Additionally, the CTV-to-PTV margin accounts for intrafractional motion, which is mainly induced by respiration. Efforts to manage respiration, such as breath holding, gating techniques or real-time monitoring, have been introduced in radiotherapy, but reports in pediatric radiotherapy are scarce [48, 49]. Although also children could potentially benefit from these techniques, they experience radiotherapy already as a stressful procedure [36, 50, 51] and these techniques may cause further distress and anxiety. Additionally, it is questionable if the youngest children (e.g., <8 years) would be able to follow a breath-hold procedure. Furthermore, due to the ALARA principle (keeping doses As Low As Reasonably Achievable), and previously reported radiation risks in children from CT [52, 53], 4DCT is not frequently used in children.

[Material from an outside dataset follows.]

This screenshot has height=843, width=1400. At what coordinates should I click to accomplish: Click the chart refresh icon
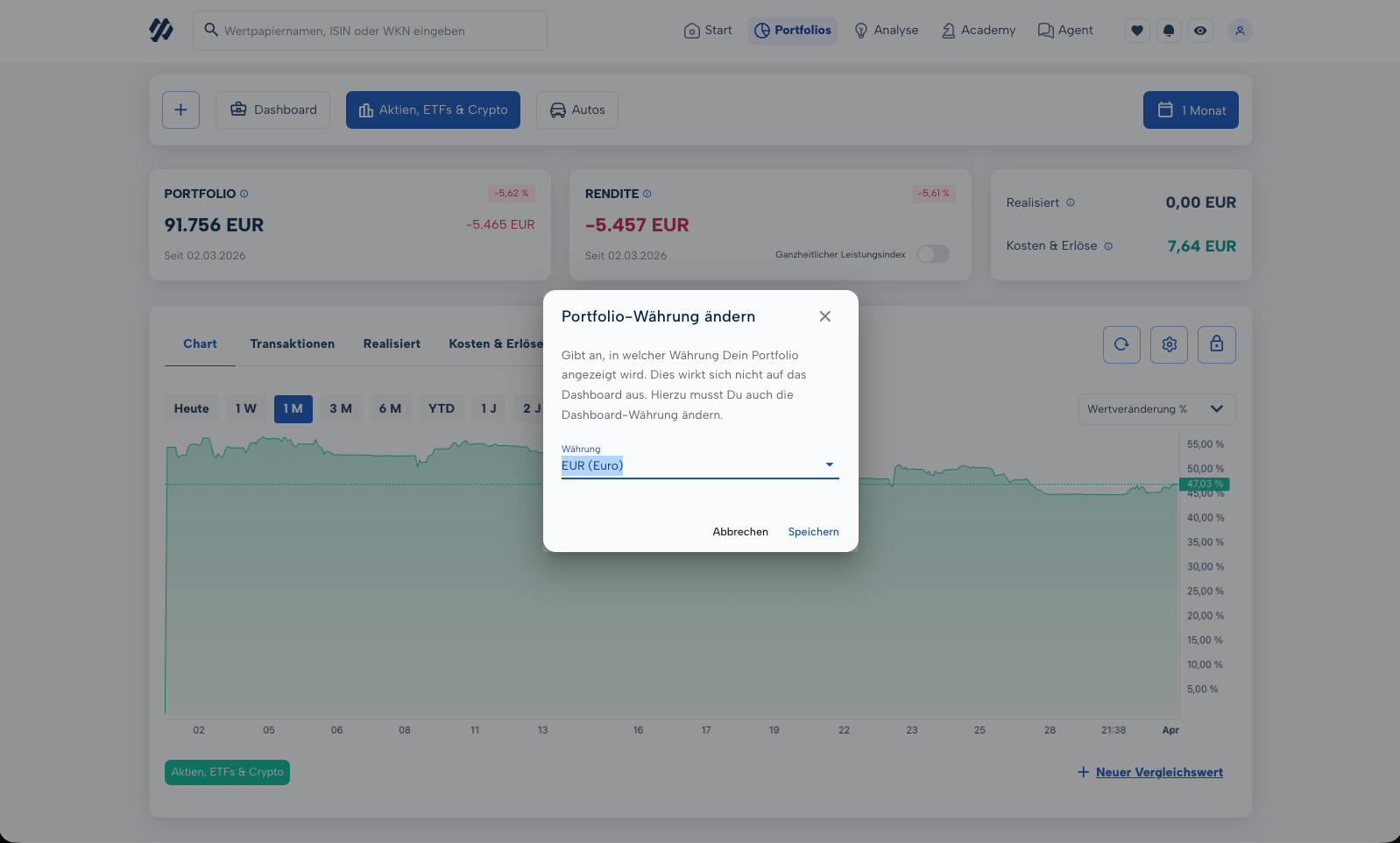pyautogui.click(x=1121, y=344)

Therefore, respiratory motion in children needs to be accounted for in the CTV-to-PTV margin. In case a pre-treatment 4DCT is available, respiratory-induced motion can be measured pre-treatment. Solely accounting for the internal motion then leads to the internal target volume (ITV), which includes the CTV plus an internal margin, covering the entire respiratory-induced motion range. However, this leads to large margins and increased dose to healthy surrounding tissues. An alternative approach, the mid-ventilation based PTV planning, leads to smaller margins, simultaneously accounting for respiratory motion and other geometrical uncertainties [54, 55].
Margin recipe
Geometrical uncertainties are a superposition of a systematic and a random error, and form the basis for the CTV-to-PTV margin recipes [56–60]. Systematic errors originate in the treatment preparation phase and therefore affect all treatment fractions. Random errors occur arbitrarily and could have a different effect each single fraction [58], effectively blurring the dose distribution. Thus, the effect of the systematic error on the dose distribution is more significant than that of random errors. Interfractional position variation and intrafractional motion have both systematic and random components. However, when a 4DCT is acquired to assess respiratory motion pre-treatment, the intrafractional motion will only add to the random deviation.